On a bright Spring morning Aspen shadows dance at my window.

Back to the Plaza Vieja for the little Friday car show.

jimmy

BelAir (Tessar lens - f11 at 1/250)

100% enlargement at 1200dpi

I've gotten good results in the past with the combination of  Tri-X film and Rodinal developer, but I was not real pleased with it on this occasion.  I'm willing to chalk this up to operator confusion, but I still have a complaint against Kodak.  The frame counting numerals have been made so dim on the paper backing that it is just about impossible to see them through the ruby window of a folding camera.  That would not be a problem with a camera like the YashiaMat which has auto-frame-spacing, but I'm going to need to find some other option for any of my folders.


This is my essential tool set for getting my folding cameras up to speed.  Tiny pinholes in the bellows can be very difficult to track down.  I have tried several lighting methods in this quest, but the best so far has been a very small flashlight with exposed LED bulbs.  The little "BE VISIBLE" bike light lets me press the bulbs right into the bellows creases.  Once found, the pinholes are painted over with Tulip ebony fabric paint.  The fabric paint stays a little tacky even after drying, so it is best applied judiciously.  I have tried other products, but the Tulip paint stores better than anything else, and I've had this bottle for years.  The needle nose pliers with the tips filed down are especially useful for loosening the retaining ring that couples the bellow to the shutter and lens assembly while the bellows is partially extended. If the job is attempted with the bellows fully collapsed there is a danger of damaging the fabric with the rotating tool.

nice doggie

Sunday, May 14, 2017

Albuquerque Art Museum

One of the events I most look forward to each year is the photo exhibit of works by local high school students.  There are about one hundred mounted prints to see again this year and the quality of the work is excellent.

 

Focus on Youth 2017

Until Jun 4, 2017
Annual juried exhibition of over 100 photographs by high school students in photography programs across the city. Works explore a variety of techniques including silver prints, digital photography, special techniques and artist books. This year’s exhibition has the addition of a new category for digital short films.
Exhibition co presented by the Albuquerque Public Schools Fine Arts program and Albuquerque Museum.

Saturday, May 06, 2017

Working on my plate camera skills

I have decided I need to spend more time with my plate cameras.  I have acquired five of the compact folders over the past several years.  All have good shutters and lenses, and bellows needing just minimal patching to be usable.  My first, the Kodak Recomar 18, was in great shape as it came to me from a fellow who was a very competent camera repairman.  The others had small issues that I was able to handle myself, and I was able to find two roll film adapters which made it practical to shoot all the cameras.

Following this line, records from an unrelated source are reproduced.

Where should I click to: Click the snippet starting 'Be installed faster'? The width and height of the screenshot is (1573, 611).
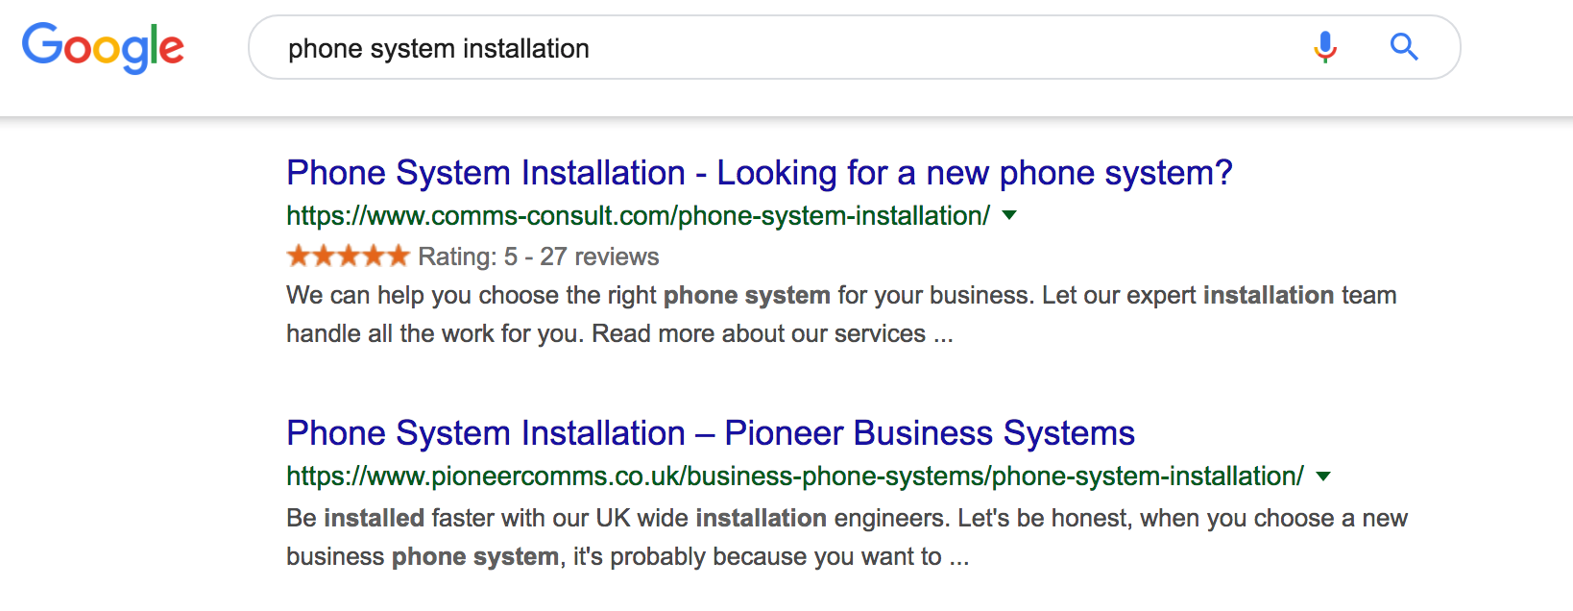pos(847,537)

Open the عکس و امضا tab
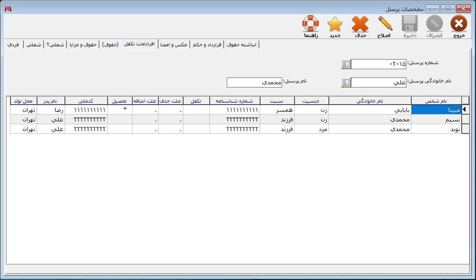(x=173, y=44)
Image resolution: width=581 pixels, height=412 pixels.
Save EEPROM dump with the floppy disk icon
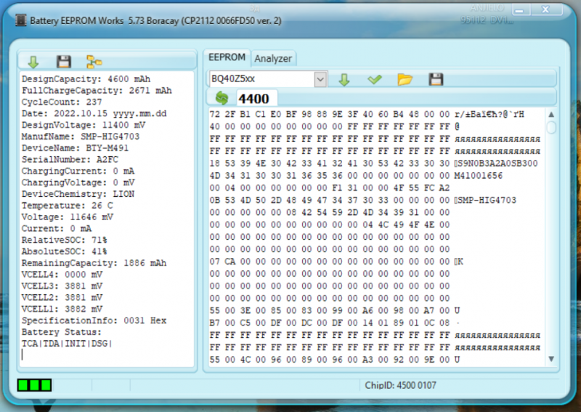[436, 79]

Yesterday, I loaded a roll of Fuji Acros in the Bentzin Primar and took it for a walk around Old Town.  As usual on a Friday morning, some of the local classic car enthusiasts had parked their treasures on the west end of the Plaza Vieja.  As much as I like the 100-speed Acros/Rodinal combination, it turns out to be something of a challenge to shoot in the plate cameras in anything less than full sun.  A shutter speed of 1/100 is about as low as I can go when hand-holding a 105mm lens, and opening the lens past f16 gives very shallow depth of field when distance has to be estimated.  I still have several rolls of Tri-X in the refrigerator, so I'll likely use that in my next round with the plate cameras.

Friday, April 28, 2017

Classic Combo

The Reflex II was one of the last high-quality classic-design cameras to be produced domestically by Kodak in the immediate post-war period.  It had a nicely-bright view screen, and the paired Anastar lenses were really excellent.  The camera's controls were a bit quirky.  The shutter was cocked by flipping up the shutter release.  Film framing was automatic, but required first bumping a button over the counter.  The camera today does not command the prices of contemporary Yashica tlr models, and certainly not that of the Rollei.  So, the Kodak Reflex II is quite a bargain for those looking for a quality classic and willing to read the manual.


Sharp looking pictures are pretty much a given with virtually any medium format camera, even those with rudimentary single-element meniscus lenses.  The Reflex II Anastar is a big step beyond that, however.  The coated four-element design is very sharp, but it is also outstanding in its capacity to render a wide spectrum of subtle tonalities.  Combine that ability with Acros and Rodinal and you get results that just can't be topped.  That combination of resolution and tonal rendering has served me particularly well when photographing ancient rock art designs on dark basalt which can be extremely difficult to capture well.  Similarly, pictures made in low light conditions have a better chance of being seen by the Anastar than with many of its contemporary competitors.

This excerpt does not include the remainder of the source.